There are two persistent myths about the GDPR that have thwarted many efforts towards compliance. First, that the regulations are really complicated, and second, that after 25th May your compliance efforts should be all done bar the shouting. Neither of these myths reflects reality, but I think they have arisen for understandable reasons.

The first barrier to progress is the presentation of both the GDPR and the UK Data Protection Act 2018 (DPA). Each in its own way is hard to read. The GDPR puts all the explanations at the beginning and all the obligations at the end, and the DPA contains three parallel pieces of legislation for different categories of data controller and relies heavily on schedules at the end that cross reference confusingly to the body of the Act. In short, they were both written by lawyers for lawyers, and ordinary mortals have a hard time gaining a holistic view of their obligations from them. Nevertheless the obligations imposed by the legislation are conceptually simple and obvious - be aware of and declare what you’re doing, operate with the interests of your data subjects at heart, and minimise opportunities for error, accident and abuse.

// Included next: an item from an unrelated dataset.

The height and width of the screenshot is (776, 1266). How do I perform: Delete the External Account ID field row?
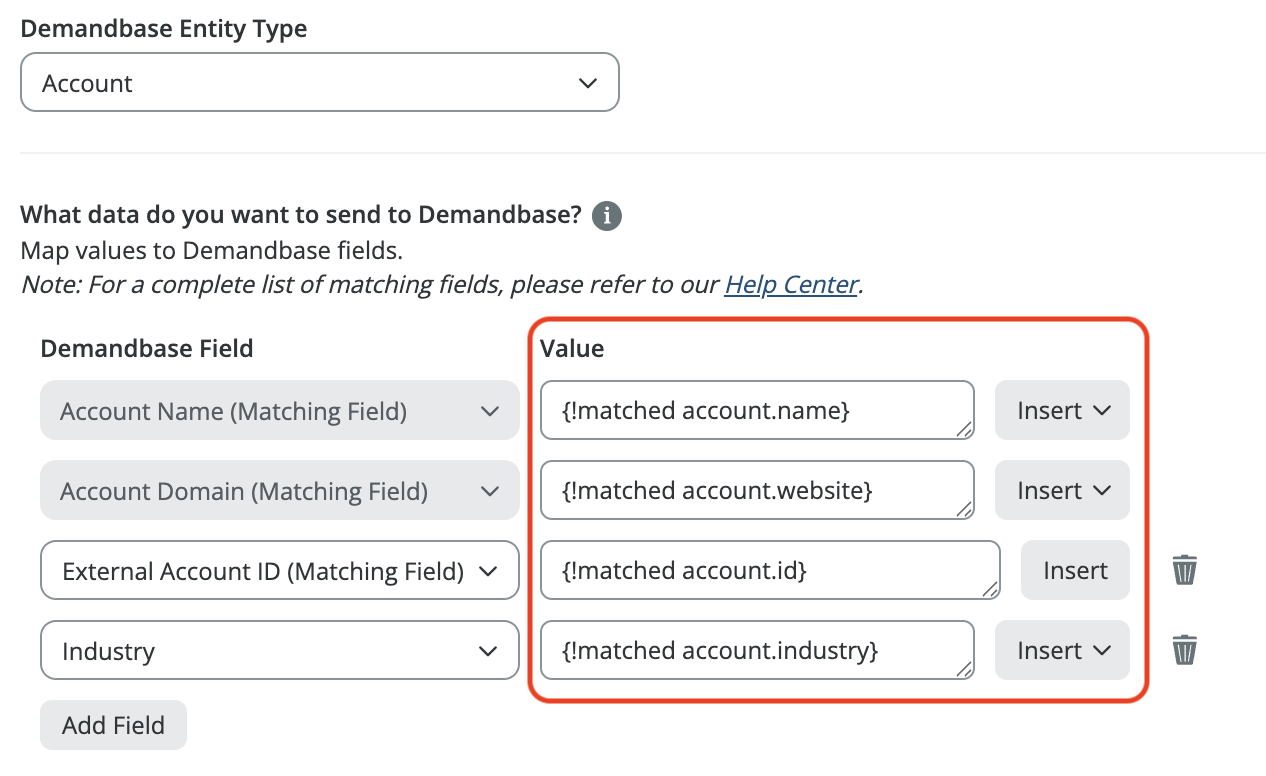[x=1184, y=570]
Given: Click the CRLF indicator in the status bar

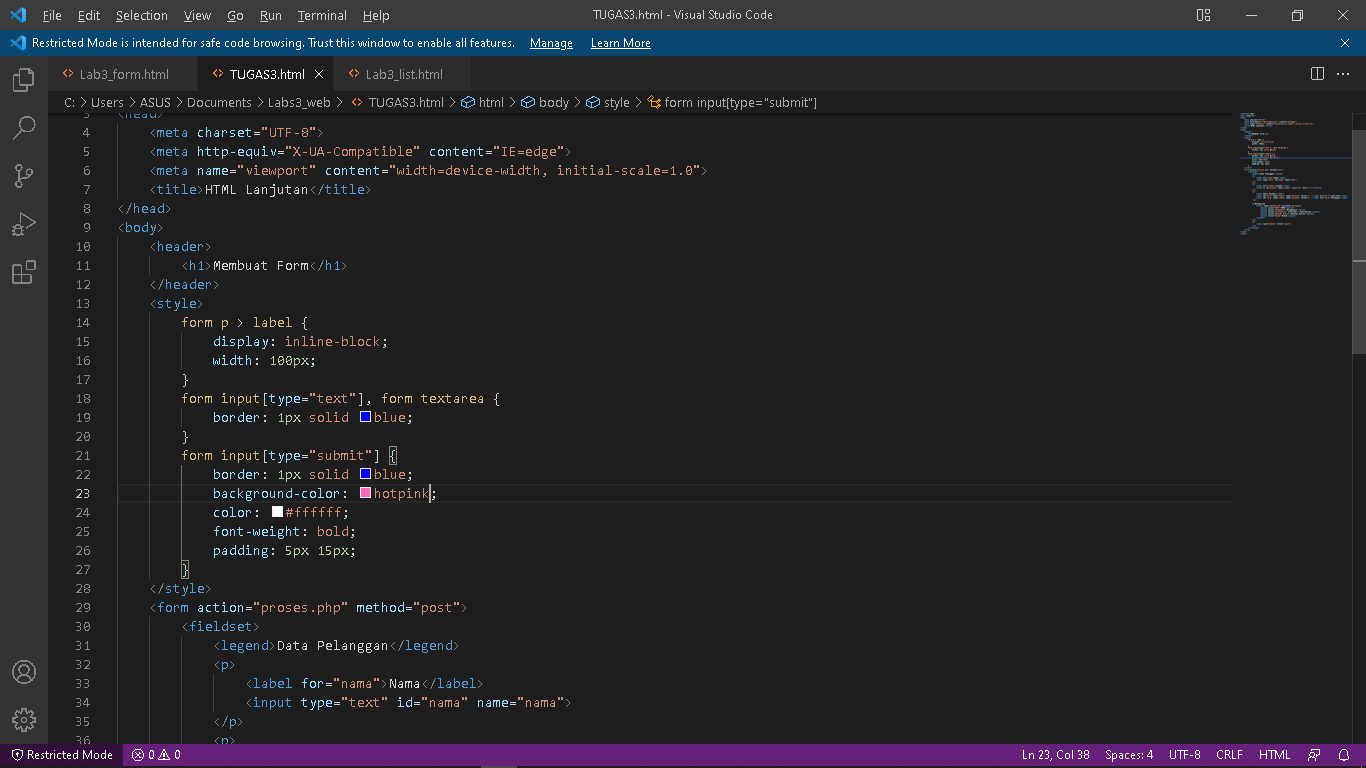Looking at the screenshot, I should click(1229, 755).
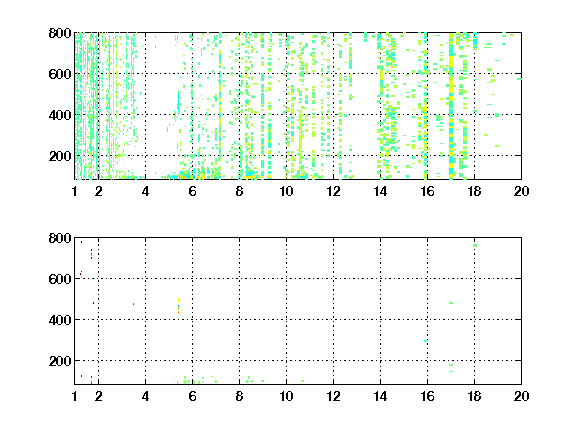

The second barrier is that ‘compliance’ in quotes is normally seen by businesses as something aside from and independent of everyday activities - a function essentially aimed at passing periodic audits. This is a common approach to voluntary certifications such as ISO 9001, but the GDPR falls into a quite different realm - that of statutory obligations, alongside taxation, anti-money laundering, and safeguarding. Consequently, it not only has to be nominally complied with, but must be demonstrably operative at all times, because fulfilling its requirements is not optional.

This may at first sight seem hard, but all it means is that fulfilment of the relevant obligations must be built into everyday business processes. This is what the GDPR means by ‘data protection by design and by default’. Once the need for this has been recognised, it becomes clear that compliance must permeate the entire culture of the organisation, rather than being vested in an independent compliance officer or function. And it means you can’t outsource compliance - you can take external advice on it, but you remain liable for all its aspects and outcomes.

The bottom line is that GDPR is not a nightmare or a nuisance. It’s just another example of a growing and desirable trend towards formalising corporate accountability. Despite the legislation only being concerned with ‘privacy’, the fundamental principles that underpin it are the same as those required for robust corporate governance across all aspects of the business.

Good corporate governance results in efficient, effective, low risk business, so it’s something we should all be interested in. Elizabeth Denham, the UK Information Commissioner,  recently stated: “25 May is not the end of anything, it is the beginning...” adding, “opportunities to improve your organisation and the services you offer, through the GDPR, are enormous”, so let’s grasp the opportunity. There’s still time.